SUPPLIED RECORDS:
════════════════════
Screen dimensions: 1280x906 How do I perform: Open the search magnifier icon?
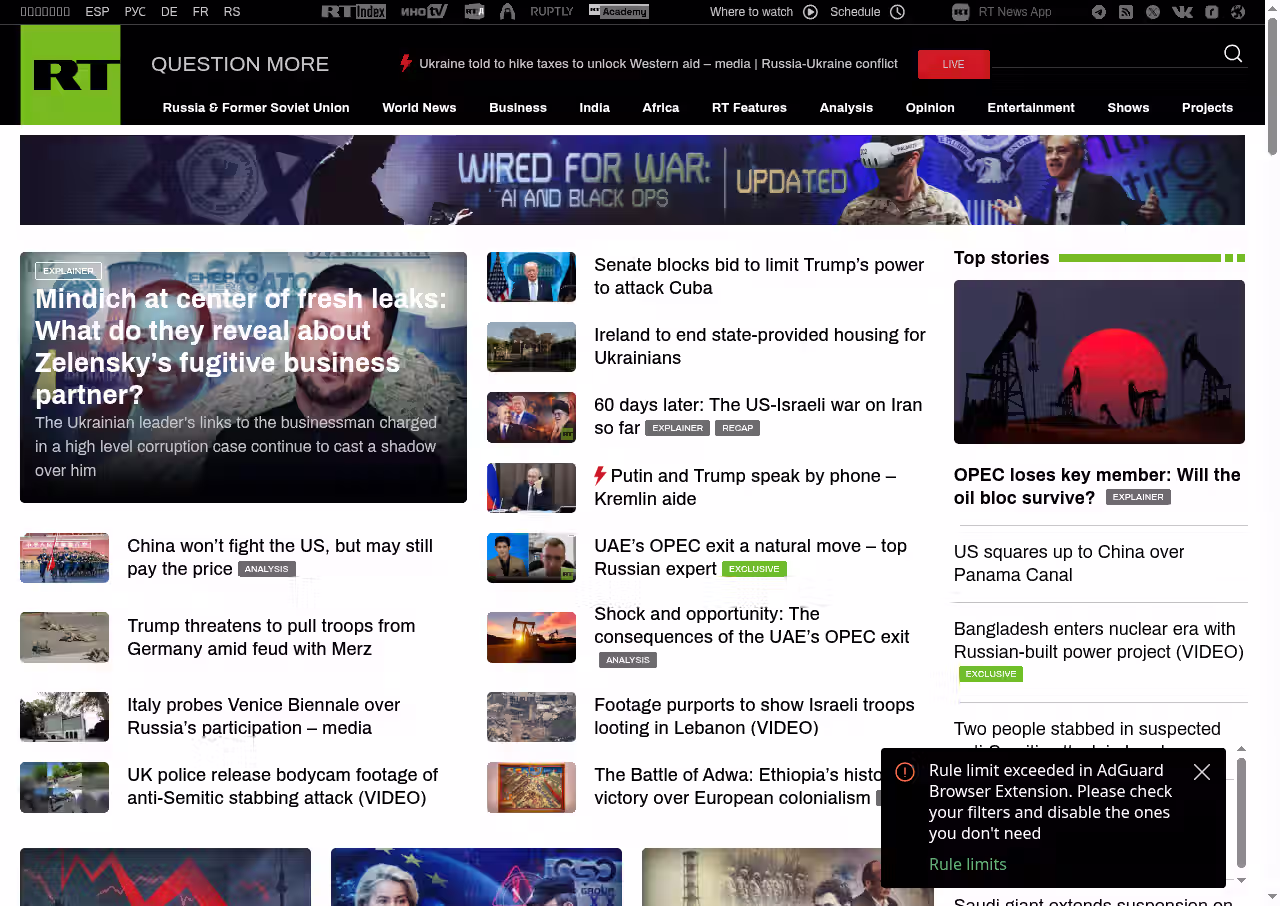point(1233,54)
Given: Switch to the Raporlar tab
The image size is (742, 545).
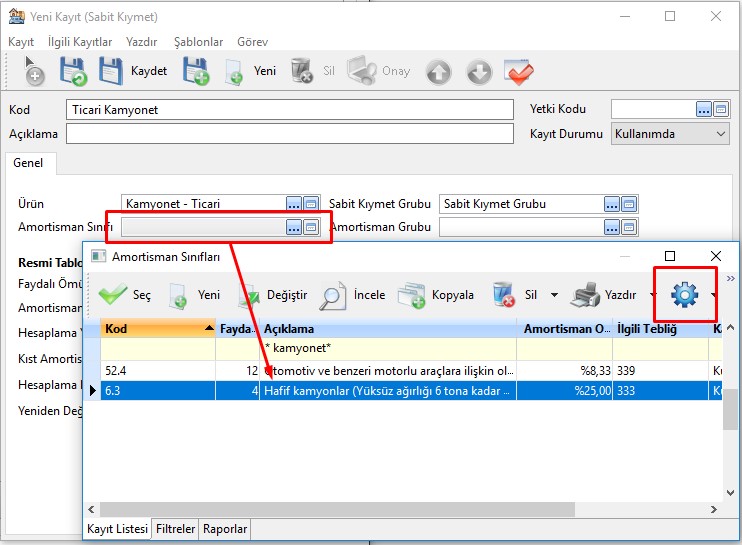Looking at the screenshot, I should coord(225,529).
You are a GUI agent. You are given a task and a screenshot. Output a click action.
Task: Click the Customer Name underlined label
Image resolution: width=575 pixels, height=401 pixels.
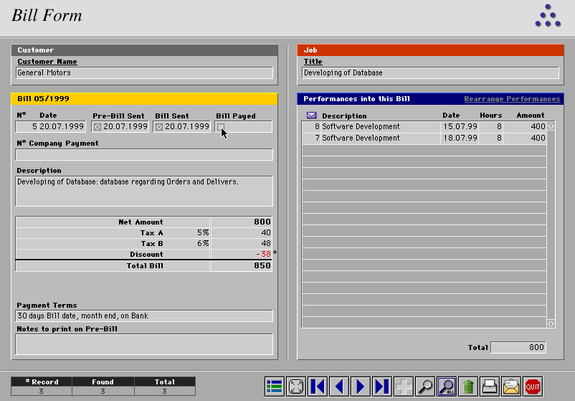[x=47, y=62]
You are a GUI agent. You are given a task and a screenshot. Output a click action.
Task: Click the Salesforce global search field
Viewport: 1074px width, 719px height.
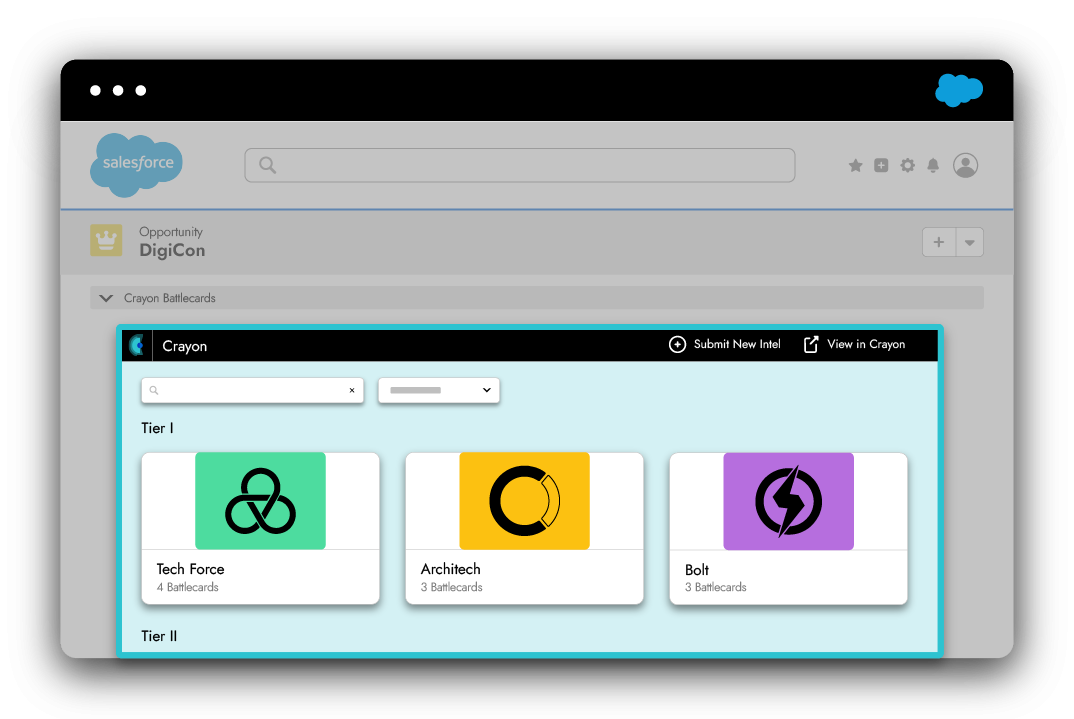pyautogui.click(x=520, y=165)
════════════════════
EXERCISE DESCRIPTION: When you repeat the data, keep it exact and drop every picture.

OUTPUT OF THE TASK:
Screen dimensions: 1280x906 How do I perform: Open the search magnifier icon?
point(1233,54)
Given: Switch to the Raporlar tab
The image size is (742, 545).
Looking at the screenshot, I should coord(225,529).
You are a GUI agent. You are given a task and a screenshot. Output a click action.
Task: Click the Customer Name underlined label
Image resolution: width=575 pixels, height=401 pixels.
[x=47, y=62]
You are a GUI agent. You are given a task and a screenshot. Output a click action.
Task: Click the Salesforce global search field
Viewport: 1074px width, 719px height.
pyautogui.click(x=520, y=165)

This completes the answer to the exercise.